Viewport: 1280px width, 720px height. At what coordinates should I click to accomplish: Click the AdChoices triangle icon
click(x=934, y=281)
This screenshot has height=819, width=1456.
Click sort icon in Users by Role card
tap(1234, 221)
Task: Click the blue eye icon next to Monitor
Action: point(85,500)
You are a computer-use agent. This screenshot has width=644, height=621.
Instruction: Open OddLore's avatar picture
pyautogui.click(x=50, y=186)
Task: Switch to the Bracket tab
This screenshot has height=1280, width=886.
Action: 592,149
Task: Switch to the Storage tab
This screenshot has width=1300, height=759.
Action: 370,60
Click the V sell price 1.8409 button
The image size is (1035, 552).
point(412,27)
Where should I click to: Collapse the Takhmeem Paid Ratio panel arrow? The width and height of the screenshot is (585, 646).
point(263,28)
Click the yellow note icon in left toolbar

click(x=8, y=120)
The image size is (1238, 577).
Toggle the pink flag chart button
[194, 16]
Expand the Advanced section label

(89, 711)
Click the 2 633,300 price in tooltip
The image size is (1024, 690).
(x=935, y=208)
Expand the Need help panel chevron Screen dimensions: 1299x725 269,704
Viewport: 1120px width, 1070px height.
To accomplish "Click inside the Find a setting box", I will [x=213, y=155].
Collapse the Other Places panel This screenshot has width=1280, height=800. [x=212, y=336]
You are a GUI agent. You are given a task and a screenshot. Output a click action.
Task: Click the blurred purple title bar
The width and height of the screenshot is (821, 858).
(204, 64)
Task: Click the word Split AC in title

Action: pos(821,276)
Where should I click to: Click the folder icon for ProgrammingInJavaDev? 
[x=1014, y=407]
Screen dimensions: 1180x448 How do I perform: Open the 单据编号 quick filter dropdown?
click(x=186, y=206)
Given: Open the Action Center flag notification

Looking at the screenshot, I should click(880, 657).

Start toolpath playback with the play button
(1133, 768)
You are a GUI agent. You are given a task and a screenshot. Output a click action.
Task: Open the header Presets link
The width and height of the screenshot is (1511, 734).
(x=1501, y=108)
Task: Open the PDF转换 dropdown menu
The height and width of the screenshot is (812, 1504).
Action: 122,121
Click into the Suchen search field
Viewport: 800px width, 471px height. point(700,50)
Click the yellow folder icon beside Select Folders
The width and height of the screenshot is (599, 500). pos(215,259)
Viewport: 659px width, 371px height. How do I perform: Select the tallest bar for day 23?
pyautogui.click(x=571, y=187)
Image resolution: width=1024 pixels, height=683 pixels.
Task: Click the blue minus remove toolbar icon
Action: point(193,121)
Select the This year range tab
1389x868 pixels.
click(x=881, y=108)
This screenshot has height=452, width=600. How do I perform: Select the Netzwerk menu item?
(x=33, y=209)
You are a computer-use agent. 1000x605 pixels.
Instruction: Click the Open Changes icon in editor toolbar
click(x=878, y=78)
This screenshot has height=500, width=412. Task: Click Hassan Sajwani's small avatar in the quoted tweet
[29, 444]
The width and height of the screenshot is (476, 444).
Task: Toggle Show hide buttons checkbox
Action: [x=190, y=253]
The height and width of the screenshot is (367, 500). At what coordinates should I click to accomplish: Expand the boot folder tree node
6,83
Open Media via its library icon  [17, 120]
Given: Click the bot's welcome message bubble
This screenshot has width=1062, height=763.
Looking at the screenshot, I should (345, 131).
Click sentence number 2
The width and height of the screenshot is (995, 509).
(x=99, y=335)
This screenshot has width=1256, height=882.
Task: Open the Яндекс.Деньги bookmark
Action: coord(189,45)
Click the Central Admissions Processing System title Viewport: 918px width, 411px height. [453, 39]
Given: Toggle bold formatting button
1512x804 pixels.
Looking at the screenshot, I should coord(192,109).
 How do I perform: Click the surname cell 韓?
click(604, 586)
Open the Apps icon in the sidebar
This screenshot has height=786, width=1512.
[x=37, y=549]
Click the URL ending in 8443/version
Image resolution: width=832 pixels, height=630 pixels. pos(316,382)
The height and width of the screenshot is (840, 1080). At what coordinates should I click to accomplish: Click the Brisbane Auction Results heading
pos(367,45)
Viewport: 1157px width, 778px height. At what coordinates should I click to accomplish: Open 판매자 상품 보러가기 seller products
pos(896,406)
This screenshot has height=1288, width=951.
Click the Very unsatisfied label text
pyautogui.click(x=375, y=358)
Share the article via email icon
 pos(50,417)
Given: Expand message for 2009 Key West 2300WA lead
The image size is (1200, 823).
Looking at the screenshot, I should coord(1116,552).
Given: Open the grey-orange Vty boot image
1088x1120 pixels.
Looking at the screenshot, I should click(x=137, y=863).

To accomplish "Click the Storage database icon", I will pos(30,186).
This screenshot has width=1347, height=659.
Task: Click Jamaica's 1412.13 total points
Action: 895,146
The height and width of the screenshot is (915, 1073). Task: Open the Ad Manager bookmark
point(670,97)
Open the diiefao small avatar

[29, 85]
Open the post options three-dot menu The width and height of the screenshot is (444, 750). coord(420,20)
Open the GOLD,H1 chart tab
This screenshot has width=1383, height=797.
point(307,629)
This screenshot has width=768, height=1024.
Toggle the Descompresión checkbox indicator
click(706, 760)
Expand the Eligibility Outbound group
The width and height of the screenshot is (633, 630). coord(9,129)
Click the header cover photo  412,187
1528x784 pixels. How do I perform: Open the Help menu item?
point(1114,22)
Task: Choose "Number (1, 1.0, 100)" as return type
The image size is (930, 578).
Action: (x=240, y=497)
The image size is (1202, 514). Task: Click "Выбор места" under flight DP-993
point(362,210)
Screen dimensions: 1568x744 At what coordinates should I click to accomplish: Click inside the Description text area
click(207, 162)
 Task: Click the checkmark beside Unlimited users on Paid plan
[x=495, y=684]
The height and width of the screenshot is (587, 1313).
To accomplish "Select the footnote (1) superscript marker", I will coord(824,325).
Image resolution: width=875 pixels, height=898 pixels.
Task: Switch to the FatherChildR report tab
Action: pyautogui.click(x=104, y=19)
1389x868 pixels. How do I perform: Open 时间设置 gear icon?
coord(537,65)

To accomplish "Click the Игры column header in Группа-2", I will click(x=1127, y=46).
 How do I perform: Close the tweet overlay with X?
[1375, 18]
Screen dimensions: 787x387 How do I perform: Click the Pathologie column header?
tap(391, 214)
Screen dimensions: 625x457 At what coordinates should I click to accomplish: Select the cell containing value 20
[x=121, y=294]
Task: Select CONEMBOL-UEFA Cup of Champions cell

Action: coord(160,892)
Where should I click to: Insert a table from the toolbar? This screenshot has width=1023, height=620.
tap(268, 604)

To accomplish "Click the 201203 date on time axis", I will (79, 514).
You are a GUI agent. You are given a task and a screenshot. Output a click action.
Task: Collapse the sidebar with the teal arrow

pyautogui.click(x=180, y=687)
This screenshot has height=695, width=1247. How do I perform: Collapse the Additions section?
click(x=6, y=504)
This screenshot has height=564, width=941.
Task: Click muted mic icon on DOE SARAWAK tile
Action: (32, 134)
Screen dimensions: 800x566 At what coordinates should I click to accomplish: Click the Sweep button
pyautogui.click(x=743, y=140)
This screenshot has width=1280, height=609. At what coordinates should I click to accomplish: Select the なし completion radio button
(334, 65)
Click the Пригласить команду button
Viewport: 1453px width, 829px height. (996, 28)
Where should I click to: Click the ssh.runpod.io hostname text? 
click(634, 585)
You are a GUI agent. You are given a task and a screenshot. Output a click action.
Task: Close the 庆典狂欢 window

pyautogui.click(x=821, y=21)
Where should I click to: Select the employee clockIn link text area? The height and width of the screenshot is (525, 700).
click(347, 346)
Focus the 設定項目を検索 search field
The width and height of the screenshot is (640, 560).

^^^^^^^^

* Work to complete: Write the entries out again exactly.

* Task output:
Viewport: 1280px width, 720px height. At what coordinates should I click to accomplish: Click the AdChoices triangle icon
click(x=934, y=281)
This screenshot has height=819, width=1456.
Click sort icon in Users by Role card
tap(1234, 221)
Task: Click the blue eye icon next to Monitor
Action: point(85,500)
You are a computer-use agent. This screenshot has width=644, height=621.
Instruction: Open OddLore's avatar picture
pyautogui.click(x=50, y=186)
Task: Switch to the Bracket tab
This screenshot has height=1280, width=886.
Action: 592,149
Task: Switch to the Storage tab
This screenshot has width=1300, height=759.
Action: 370,60
Click the V sell price 1.8409 button
The image size is (1035, 552).
point(412,27)
Where should I click to: Collapse the Takhmeem Paid Ratio panel arrow? The width and height of the screenshot is (585, 646).
point(263,28)
Click the yellow note icon in left toolbar

click(x=8, y=120)
The image size is (1238, 577).
Toggle the pink flag chart button
[194, 16]
Expand the Advanced section label

(89, 711)
Click the 2 633,300 price in tooltip
The image size is (1024, 690).
(x=935, y=208)
Expand the Need help panel chevron Screen dimensions: 1299x725 269,704
Viewport: 1120px width, 1070px height.
To accomplish "Click inside the Find a setting box", I will [x=213, y=155].
Collapse the Other Places panel This screenshot has width=1280, height=800. [x=212, y=336]
You are a GUI agent. You are given a task and a screenshot. Output a click action.
Task: Click the blurred purple title bar
The width and height of the screenshot is (821, 858).
(204, 64)
Task: Click the word Split AC in title

Action: pos(821,276)
Where should I click to: Click the folder icon for ProgrammingInJavaDev? 
[x=1014, y=407]
Screen dimensions: 1180x448 How do I perform: Open the 单据编号 quick filter dropdown?
click(x=186, y=206)
Given: Open the Action Center flag notification

Looking at the screenshot, I should click(880, 657).

Start toolpath playback with the play button
(1133, 768)
You are a GUI agent. You are given a task and a screenshot. Output a click action.
Task: Open the header Presets link
The width and height of the screenshot is (1511, 734).
(x=1501, y=108)
Task: Open the PDF转换 dropdown menu
The height and width of the screenshot is (812, 1504).
Action: 122,121
Click into the Suchen search field
Viewport: 800px width, 471px height. point(700,50)
Click the yellow folder icon beside Select Folders
The width and height of the screenshot is (599, 500). pos(215,259)
Viewport: 659px width, 371px height. How do I perform: Select the tallest bar for day 23?
pyautogui.click(x=571, y=187)
Image resolution: width=1024 pixels, height=683 pixels.
Task: Click the blue minus remove toolbar icon
Action: point(193,121)
Select the This year range tab
1389x868 pixels.
click(x=881, y=108)
This screenshot has height=452, width=600. How do I perform: Select the Netzwerk menu item?
(x=33, y=209)
You are a computer-use agent. 1000x605 pixels.
Instruction: Click the Open Changes icon in editor toolbar
click(x=878, y=78)
This screenshot has height=500, width=412. Task: Click Hassan Sajwani's small avatar in the quoted tweet
[29, 444]
The width and height of the screenshot is (476, 444).
Task: Toggle Show hide buttons checkbox
Action: [x=190, y=253]
The height and width of the screenshot is (367, 500). At what coordinates should I click to accomplish: Expand the boot folder tree node
6,83
Open Media via its library icon  [17, 120]
Given: Click the bot's welcome message bubble
This screenshot has width=1062, height=763.
Looking at the screenshot, I should (345, 131).
Click sentence number 2
The width and height of the screenshot is (995, 509).
(x=99, y=335)
This screenshot has width=1256, height=882.
Task: Open the Яндекс.Деньги bookmark
Action: coord(189,45)
Click the Central Admissions Processing System title Viewport: 918px width, 411px height. [453, 39]
Given: Toggle bold formatting button
1512x804 pixels.
Looking at the screenshot, I should coord(192,109).
 How do I perform: Click the surname cell 韓?
click(604, 586)
Open the Apps icon in the sidebar
This screenshot has height=786, width=1512.
[x=37, y=549]
Click the URL ending in 8443/version
Image resolution: width=832 pixels, height=630 pixels. pos(316,382)
The height and width of the screenshot is (840, 1080). At what coordinates should I click to accomplish: Click the Brisbane Auction Results heading
pos(367,45)
Viewport: 1157px width, 778px height. At what coordinates should I click to accomplish: Open 판매자 상품 보러가기 seller products
pos(896,406)
This screenshot has height=1288, width=951.
Click the Very unsatisfied label text
pyautogui.click(x=375, y=358)
Share the article via email icon
 pos(50,417)
Given: Expand message for 2009 Key West 2300WA lead
The image size is (1200, 823).
Looking at the screenshot, I should coord(1116,552).
Given: Open the grey-orange Vty boot image
1088x1120 pixels.
Looking at the screenshot, I should click(x=137, y=863).

To accomplish "Click the Storage database icon", I will pos(30,186).
This screenshot has width=1347, height=659.
Task: Click Jamaica's 1412.13 total points
Action: 895,146
The height and width of the screenshot is (915, 1073). Task: Open the Ad Manager bookmark
point(670,97)
Open the diiefao small avatar

[29, 85]
Open the post options three-dot menu The width and height of the screenshot is (444, 750). coord(420,20)
Open the GOLD,H1 chart tab
This screenshot has width=1383, height=797.
point(307,629)
This screenshot has width=768, height=1024.
Toggle the Descompresión checkbox indicator
click(706, 760)
Expand the Eligibility Outbound group
The width and height of the screenshot is (633, 630). coord(9,129)
Click the header cover photo  412,187
1528x784 pixels. How do I perform: Open the Help menu item?
point(1114,22)
Task: Choose "Number (1, 1.0, 100)" as return type
The image size is (930, 578).
Action: (x=240, y=497)
The image size is (1202, 514). Task: Click "Выбор места" under flight DP-993
point(362,210)
Screen dimensions: 1568x744 At what coordinates should I click to accomplish: Click inside the Description text area
click(207, 162)
 Task: Click the checkmark beside Unlimited users on Paid plan
[x=495, y=684]
The height and width of the screenshot is (587, 1313).
To accomplish "Select the footnote (1) superscript marker", I will coord(824,325).
Image resolution: width=875 pixels, height=898 pixels.
Task: Switch to the FatherChildR report tab
Action: pyautogui.click(x=104, y=19)
1389x868 pixels. How do I perform: Open 时间设置 gear icon?
coord(537,65)

To accomplish "Click the Игры column header in Группа-2", I will click(x=1127, y=46).
 How do I perform: Close the tweet overlay with X?
[1375, 18]
Screen dimensions: 787x387 How do I perform: Click the Pathologie column header?
tap(391, 214)
Screen dimensions: 625x457 At what coordinates should I click to accomplish: Select the cell containing value 20
[x=121, y=294]
Task: Select CONEMBOL-UEFA Cup of Champions cell

Action: coord(160,892)
Where should I click to: Insert a table from the toolbar? This screenshot has width=1023, height=620.
tap(268, 604)

To accomplish "Click the 201203 date on time axis", I will (79, 514).
You are a GUI agent. You are given a task and a screenshot. Output a click action.
Task: Collapse the sidebar with the teal arrow

pyautogui.click(x=180, y=687)
This screenshot has height=695, width=1247. How do I perform: Collapse the Additions section?
click(x=6, y=504)
This screenshot has height=564, width=941.
Task: Click muted mic icon on DOE SARAWAK tile
Action: (32, 134)
Screen dimensions: 800x566 At what coordinates should I click to accomplish: Click the Sweep button
pyautogui.click(x=743, y=140)
This screenshot has width=1280, height=609. At what coordinates should I click to accomplish: Select the なし completion radio button
(334, 65)
Click the Пригласить команду button
Viewport: 1453px width, 829px height. (996, 28)
Where should I click to: Click the ssh.runpod.io hostname text? 
click(634, 585)
You are a GUI agent. You are given a task and a screenshot. Output a click action.
Task: Close the 庆典狂欢 window

pyautogui.click(x=821, y=21)
Where should I click to: Select the employee clockIn link text area? The height and width of the screenshot is (525, 700).
click(347, 346)
Focus the 設定項目を検索 search field
The width and height of the screenshot is (640, 560).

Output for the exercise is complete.